Alfonso Guida, L’acqua al cervello è una foglia,  (Edizioni dello straniero)

Immagini nitide, suoni, profumi. Ma anche un lirismo equilibrato, nel tentativo di riconnettersi
alla propria origine. I versi di Guida traggono la loro linfa dal vissuto dell’autore e dai luoghi a lui
cari e proiettano il lettore in una fulgida visione.


Giulia Oglialoro

Francesca Matteoni, Tundra e Peive, (Nottetempo)

Per Cristina Campo, la fiaba non significava mera semplificazione, ma anzi la capacità di
scorgere i misteri più impenetrabili al di sotto della realtà quotidiana. Lo sa bene Francesca Matteoni, che le fiabe le ha studiate, riscritte, mescolate in racconti e raccolte di poesie. Per il suo ultimo e selvatico romanzo, l’autrice ha attinto all’immaginario folklorico di tradizioni diverse: Tundra e Peive, rispettivamente un folletto e un gatto, accompagnano l’adolescente Talia in un viaggio fantastico, attraverso tempi e luoghi remoti, nel tentativo di riparare una natura corrotta e ammalata della cattiveria umana. Come in ogni fiaba che si rispetti, la magia non è un’entità astratta ma vive nelle cose, negli animali che mutano continuamente forma, negli alberi che sono stati uomini in un’altra vita, nella polvere che “scendeva nei tronchi dove dormivano gli umani e si fermava nei loro occhi come la sabbia del sonno”. Con una lingua incantata e mai ingenua, Francesca Matteoni ci conduce in un mondo di confini permeabili, di vita e morte avviluppate insieme, con la grazia e la bellezza di quel “gioco di assoluta importanza” che è la letteratura.

************

**COMPITI**
1. Riassuma il brano in due frasi.
2. Riproduca fedelmente le righe dei record, dalla prima fino a quella che contiene "tap(320, 157)", entrambe comprese.

************

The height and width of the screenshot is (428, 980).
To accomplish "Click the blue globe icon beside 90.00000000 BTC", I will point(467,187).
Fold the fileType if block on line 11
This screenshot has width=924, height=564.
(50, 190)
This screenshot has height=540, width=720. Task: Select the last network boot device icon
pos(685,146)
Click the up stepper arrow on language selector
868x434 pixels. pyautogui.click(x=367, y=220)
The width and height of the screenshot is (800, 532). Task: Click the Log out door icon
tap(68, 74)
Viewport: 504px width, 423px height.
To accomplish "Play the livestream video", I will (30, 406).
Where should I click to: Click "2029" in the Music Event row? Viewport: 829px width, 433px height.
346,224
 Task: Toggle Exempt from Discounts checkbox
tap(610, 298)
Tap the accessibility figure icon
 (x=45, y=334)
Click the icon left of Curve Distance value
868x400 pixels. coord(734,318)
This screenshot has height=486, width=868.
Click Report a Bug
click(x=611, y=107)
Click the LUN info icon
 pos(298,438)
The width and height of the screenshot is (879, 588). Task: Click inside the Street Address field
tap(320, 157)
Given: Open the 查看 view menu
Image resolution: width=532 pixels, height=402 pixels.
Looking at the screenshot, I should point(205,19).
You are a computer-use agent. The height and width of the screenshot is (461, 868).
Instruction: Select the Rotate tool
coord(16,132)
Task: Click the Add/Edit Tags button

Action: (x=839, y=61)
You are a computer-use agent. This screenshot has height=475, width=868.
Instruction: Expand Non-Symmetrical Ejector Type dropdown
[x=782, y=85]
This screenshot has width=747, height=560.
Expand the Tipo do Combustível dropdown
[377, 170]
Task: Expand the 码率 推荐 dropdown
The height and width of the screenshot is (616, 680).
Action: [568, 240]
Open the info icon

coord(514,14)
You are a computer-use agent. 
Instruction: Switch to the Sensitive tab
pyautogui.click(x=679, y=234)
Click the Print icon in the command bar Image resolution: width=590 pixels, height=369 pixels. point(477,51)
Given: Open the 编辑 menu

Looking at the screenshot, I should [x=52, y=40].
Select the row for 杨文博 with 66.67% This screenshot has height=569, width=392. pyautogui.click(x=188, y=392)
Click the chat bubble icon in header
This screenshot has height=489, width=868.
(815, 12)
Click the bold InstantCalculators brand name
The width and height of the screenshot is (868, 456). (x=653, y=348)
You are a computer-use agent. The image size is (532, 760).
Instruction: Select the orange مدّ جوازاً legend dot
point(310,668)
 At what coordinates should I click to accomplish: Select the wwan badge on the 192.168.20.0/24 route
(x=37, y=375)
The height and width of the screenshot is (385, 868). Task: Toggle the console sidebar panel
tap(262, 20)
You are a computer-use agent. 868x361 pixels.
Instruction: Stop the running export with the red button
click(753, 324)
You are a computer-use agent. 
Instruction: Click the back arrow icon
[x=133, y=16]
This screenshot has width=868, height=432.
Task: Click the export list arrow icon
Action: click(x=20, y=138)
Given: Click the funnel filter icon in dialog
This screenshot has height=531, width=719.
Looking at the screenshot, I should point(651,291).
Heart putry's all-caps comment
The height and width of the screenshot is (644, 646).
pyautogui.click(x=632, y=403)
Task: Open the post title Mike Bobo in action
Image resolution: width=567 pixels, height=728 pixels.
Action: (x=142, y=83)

************

**SOLUZIONI DEI COMPITI**
1. Il brano presenta il libro di Alfonso Guida «L’acqua al cervello è una foglia», i cui versi, fatti di immagini nitide, suoni, profumi e di un lirismo equilibrato, traggono la loro linfa dal vissuto dell’autore e dai luoghi a lui cari. Presenta poi il romanzo di Francesca Matteoni «Tundra e Peive», in cui un folletto e un gatto accompagnano l’adolescente Talia in un viaggio fantastico per riparare una natura corrotta e ammalata della cattiveria umana, raccontato con una lingua incantata e mai ingenua.

2.
The height and width of the screenshot is (428, 980).
To accomplish "Click the blue globe icon beside 90.00000000 BTC", I will point(467,187).
Fold the fileType if block on line 11
This screenshot has width=924, height=564.
(50, 190)
This screenshot has height=540, width=720. Task: Select the last network boot device icon
pos(685,146)
Click the up stepper arrow on language selector
868x434 pixels. pyautogui.click(x=367, y=220)
The width and height of the screenshot is (800, 532). Task: Click the Log out door icon
tap(68, 74)
Viewport: 504px width, 423px height.
To accomplish "Play the livestream video", I will (30, 406).
Where should I click to: Click "2029" in the Music Event row? Viewport: 829px width, 433px height.
346,224
 Task: Toggle Exempt from Discounts checkbox
tap(610, 298)
Tap the accessibility figure icon
 (x=45, y=334)
Click the icon left of Curve Distance value
868x400 pixels. coord(734,318)
This screenshot has height=486, width=868.
Click Report a Bug
click(x=611, y=107)
Click the LUN info icon
 pos(298,438)
The width and height of the screenshot is (879, 588). Task: Click inside the Street Address field
tap(320, 157)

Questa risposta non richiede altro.